GIVEN INSTRUCTION
Reproduce the material verbatim from the line with "Viewport: 1400px width, 847px" to the line with "pyautogui.click(x=268, y=74)", including both of those lines.

========

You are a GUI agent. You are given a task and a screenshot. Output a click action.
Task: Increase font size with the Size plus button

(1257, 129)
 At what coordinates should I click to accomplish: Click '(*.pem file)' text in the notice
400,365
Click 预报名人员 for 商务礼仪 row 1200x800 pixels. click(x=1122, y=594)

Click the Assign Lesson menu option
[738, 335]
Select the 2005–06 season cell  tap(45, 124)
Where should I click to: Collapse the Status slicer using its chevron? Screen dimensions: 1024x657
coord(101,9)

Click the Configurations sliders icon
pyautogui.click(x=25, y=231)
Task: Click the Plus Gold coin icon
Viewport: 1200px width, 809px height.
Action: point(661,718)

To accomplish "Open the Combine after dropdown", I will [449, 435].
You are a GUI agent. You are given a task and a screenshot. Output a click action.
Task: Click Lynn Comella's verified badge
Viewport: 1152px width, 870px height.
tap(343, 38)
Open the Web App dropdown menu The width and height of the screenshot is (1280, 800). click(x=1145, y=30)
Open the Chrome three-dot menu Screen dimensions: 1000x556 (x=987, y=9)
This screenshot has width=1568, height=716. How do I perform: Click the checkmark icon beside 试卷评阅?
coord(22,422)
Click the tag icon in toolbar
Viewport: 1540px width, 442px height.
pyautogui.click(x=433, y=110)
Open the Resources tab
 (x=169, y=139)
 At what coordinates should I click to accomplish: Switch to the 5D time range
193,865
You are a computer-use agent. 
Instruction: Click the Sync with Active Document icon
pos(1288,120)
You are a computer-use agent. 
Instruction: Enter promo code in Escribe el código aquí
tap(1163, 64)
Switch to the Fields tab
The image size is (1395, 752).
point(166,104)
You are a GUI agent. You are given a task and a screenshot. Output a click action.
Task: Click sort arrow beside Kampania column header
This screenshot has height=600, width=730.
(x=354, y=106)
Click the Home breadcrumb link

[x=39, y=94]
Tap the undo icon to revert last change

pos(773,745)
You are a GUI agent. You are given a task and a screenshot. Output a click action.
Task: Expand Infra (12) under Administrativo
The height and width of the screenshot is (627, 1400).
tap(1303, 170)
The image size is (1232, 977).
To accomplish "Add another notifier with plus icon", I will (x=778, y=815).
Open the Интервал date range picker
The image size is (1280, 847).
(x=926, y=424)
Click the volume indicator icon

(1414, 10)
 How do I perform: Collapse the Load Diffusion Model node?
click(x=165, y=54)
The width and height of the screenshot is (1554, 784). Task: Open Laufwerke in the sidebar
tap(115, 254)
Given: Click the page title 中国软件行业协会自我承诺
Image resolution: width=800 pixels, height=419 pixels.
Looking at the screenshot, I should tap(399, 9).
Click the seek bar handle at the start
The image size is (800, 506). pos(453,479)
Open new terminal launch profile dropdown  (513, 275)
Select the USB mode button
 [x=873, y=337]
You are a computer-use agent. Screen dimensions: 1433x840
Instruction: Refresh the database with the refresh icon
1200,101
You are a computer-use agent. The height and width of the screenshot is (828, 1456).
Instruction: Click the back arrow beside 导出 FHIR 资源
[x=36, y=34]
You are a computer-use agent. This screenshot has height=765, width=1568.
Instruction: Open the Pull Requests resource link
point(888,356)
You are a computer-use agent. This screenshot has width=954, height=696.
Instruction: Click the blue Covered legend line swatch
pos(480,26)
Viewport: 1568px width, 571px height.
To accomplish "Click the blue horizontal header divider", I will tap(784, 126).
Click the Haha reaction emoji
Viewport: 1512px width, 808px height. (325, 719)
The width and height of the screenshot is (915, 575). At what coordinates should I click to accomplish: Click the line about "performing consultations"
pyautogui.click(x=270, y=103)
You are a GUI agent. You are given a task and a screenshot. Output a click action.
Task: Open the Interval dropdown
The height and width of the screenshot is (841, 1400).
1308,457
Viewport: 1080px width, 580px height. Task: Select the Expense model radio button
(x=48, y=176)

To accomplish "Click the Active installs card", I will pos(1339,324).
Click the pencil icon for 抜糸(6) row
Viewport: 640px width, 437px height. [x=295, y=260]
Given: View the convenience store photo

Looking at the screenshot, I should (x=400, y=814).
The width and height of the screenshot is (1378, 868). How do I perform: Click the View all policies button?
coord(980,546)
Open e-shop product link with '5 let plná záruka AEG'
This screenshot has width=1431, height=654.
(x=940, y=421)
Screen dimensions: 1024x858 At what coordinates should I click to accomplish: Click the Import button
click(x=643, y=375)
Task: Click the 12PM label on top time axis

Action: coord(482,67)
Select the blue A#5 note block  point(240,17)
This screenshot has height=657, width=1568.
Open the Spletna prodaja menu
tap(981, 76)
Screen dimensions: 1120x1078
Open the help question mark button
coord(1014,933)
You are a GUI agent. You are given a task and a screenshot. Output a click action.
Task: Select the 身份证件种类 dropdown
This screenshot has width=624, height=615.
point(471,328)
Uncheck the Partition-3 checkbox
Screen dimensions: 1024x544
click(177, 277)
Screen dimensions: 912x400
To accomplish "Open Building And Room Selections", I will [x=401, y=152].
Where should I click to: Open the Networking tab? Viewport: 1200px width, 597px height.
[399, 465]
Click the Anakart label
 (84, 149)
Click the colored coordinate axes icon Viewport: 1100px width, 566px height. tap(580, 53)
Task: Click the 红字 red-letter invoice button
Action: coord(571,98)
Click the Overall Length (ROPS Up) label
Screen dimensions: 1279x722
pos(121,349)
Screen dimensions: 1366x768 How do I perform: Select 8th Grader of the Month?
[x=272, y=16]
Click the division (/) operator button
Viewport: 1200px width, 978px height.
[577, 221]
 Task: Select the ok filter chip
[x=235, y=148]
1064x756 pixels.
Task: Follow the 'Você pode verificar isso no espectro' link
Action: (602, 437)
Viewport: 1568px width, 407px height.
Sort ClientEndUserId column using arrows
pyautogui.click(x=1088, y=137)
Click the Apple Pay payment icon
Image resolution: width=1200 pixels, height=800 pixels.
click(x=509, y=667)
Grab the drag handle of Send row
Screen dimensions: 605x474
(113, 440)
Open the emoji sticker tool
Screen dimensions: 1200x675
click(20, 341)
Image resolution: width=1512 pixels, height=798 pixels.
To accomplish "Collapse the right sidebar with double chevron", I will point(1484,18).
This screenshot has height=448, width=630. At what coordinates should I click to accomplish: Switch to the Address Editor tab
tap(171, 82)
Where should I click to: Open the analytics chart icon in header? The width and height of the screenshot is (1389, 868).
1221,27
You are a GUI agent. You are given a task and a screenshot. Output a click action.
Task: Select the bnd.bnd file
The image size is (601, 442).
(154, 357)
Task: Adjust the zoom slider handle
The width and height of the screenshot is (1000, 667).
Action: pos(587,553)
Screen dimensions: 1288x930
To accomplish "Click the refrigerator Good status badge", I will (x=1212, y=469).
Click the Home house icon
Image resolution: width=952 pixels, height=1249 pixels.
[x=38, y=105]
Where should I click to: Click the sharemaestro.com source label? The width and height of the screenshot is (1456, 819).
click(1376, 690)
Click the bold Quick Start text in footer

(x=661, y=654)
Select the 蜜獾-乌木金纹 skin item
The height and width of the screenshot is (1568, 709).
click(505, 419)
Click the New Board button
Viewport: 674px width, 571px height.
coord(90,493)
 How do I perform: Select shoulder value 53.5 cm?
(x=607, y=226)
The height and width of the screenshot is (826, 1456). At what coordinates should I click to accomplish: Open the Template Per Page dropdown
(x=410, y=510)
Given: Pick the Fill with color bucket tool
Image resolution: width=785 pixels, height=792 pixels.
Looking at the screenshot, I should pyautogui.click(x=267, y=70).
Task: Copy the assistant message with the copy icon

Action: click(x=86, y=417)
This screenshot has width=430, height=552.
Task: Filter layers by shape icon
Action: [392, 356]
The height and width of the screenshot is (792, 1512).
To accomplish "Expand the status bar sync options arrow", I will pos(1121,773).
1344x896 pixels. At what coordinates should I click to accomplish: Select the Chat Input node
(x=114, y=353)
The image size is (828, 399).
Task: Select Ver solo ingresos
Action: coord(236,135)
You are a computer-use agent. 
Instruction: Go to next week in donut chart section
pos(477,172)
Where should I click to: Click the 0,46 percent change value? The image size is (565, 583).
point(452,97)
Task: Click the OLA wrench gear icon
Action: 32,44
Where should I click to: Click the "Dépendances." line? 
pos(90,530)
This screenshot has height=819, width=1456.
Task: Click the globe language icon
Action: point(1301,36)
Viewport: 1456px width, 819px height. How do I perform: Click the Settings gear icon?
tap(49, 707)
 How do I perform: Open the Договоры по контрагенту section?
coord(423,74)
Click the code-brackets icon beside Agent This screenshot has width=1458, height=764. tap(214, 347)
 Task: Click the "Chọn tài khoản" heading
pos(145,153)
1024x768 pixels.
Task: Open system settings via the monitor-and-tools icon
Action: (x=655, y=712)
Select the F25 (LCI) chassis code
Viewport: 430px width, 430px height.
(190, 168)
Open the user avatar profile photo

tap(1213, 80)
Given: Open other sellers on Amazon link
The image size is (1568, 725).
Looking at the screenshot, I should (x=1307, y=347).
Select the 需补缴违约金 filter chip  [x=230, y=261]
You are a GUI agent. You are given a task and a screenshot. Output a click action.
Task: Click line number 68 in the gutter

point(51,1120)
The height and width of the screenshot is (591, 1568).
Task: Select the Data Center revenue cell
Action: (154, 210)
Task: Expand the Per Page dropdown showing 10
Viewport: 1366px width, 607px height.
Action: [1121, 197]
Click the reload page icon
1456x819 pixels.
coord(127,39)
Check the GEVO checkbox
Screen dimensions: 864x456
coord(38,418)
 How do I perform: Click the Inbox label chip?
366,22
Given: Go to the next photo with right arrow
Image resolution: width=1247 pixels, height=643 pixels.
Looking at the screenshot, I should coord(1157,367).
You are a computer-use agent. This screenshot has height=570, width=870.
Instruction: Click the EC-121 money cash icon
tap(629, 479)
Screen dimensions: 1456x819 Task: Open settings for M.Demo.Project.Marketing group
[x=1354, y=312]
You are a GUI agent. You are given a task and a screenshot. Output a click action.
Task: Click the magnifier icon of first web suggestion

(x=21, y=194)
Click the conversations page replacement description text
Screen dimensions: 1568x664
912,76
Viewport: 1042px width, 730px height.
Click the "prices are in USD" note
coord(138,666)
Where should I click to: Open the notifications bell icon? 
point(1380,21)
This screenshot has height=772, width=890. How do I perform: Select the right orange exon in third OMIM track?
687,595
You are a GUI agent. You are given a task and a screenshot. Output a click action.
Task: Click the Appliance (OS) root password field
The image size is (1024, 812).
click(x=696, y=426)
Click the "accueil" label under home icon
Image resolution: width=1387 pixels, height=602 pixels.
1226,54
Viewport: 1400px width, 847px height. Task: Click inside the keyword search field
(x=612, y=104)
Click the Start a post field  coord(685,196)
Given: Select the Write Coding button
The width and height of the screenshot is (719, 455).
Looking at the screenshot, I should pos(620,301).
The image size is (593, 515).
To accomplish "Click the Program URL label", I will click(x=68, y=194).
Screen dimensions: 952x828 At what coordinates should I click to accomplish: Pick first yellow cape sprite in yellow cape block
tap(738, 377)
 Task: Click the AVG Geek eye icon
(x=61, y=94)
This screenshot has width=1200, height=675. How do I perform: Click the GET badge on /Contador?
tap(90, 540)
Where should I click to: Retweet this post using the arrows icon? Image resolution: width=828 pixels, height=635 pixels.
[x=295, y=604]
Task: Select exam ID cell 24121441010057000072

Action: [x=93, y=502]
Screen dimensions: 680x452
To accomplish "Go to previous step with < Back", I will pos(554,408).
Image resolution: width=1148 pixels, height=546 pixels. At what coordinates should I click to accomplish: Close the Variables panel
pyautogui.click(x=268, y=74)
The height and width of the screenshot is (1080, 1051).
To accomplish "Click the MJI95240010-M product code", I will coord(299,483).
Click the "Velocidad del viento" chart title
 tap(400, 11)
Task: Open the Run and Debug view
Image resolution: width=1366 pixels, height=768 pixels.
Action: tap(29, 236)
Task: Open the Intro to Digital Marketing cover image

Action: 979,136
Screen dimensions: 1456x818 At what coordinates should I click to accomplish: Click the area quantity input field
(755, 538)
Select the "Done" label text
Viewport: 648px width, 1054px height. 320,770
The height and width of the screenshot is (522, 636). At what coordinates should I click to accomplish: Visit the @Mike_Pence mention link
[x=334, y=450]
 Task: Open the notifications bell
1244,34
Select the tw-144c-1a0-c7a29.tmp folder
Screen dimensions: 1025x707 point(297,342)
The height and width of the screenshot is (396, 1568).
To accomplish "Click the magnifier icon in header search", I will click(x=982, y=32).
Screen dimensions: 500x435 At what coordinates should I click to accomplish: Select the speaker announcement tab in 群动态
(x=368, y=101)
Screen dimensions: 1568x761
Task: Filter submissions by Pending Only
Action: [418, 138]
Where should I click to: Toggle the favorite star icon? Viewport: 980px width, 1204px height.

========

ANSWER FOR THE TASK
Viewport: 1400px width, 847px height. Task: Click inside the keyword search field
(x=612, y=104)
Click the Start a post field  coord(685,196)
Given: Select the Write Coding button
The width and height of the screenshot is (719, 455).
Looking at the screenshot, I should pos(620,301).
The image size is (593, 515).
To accomplish "Click the Program URL label", I will click(x=68, y=194).
Screen dimensions: 952x828 At what coordinates should I click to accomplish: Pick first yellow cape sprite in yellow cape block
tap(738, 377)
 Task: Click the AVG Geek eye icon
(x=61, y=94)
This screenshot has width=1200, height=675. How do I perform: Click the GET badge on /Contador?
tap(90, 540)
Where should I click to: Retweet this post using the arrows icon? Image resolution: width=828 pixels, height=635 pixels.
[x=295, y=604]
Task: Select exam ID cell 24121441010057000072

Action: [x=93, y=502]
Screen dimensions: 680x452
To accomplish "Go to previous step with < Back", I will pos(554,408).
Image resolution: width=1148 pixels, height=546 pixels. At what coordinates should I click to accomplish: Close the Variables panel
pyautogui.click(x=268, y=74)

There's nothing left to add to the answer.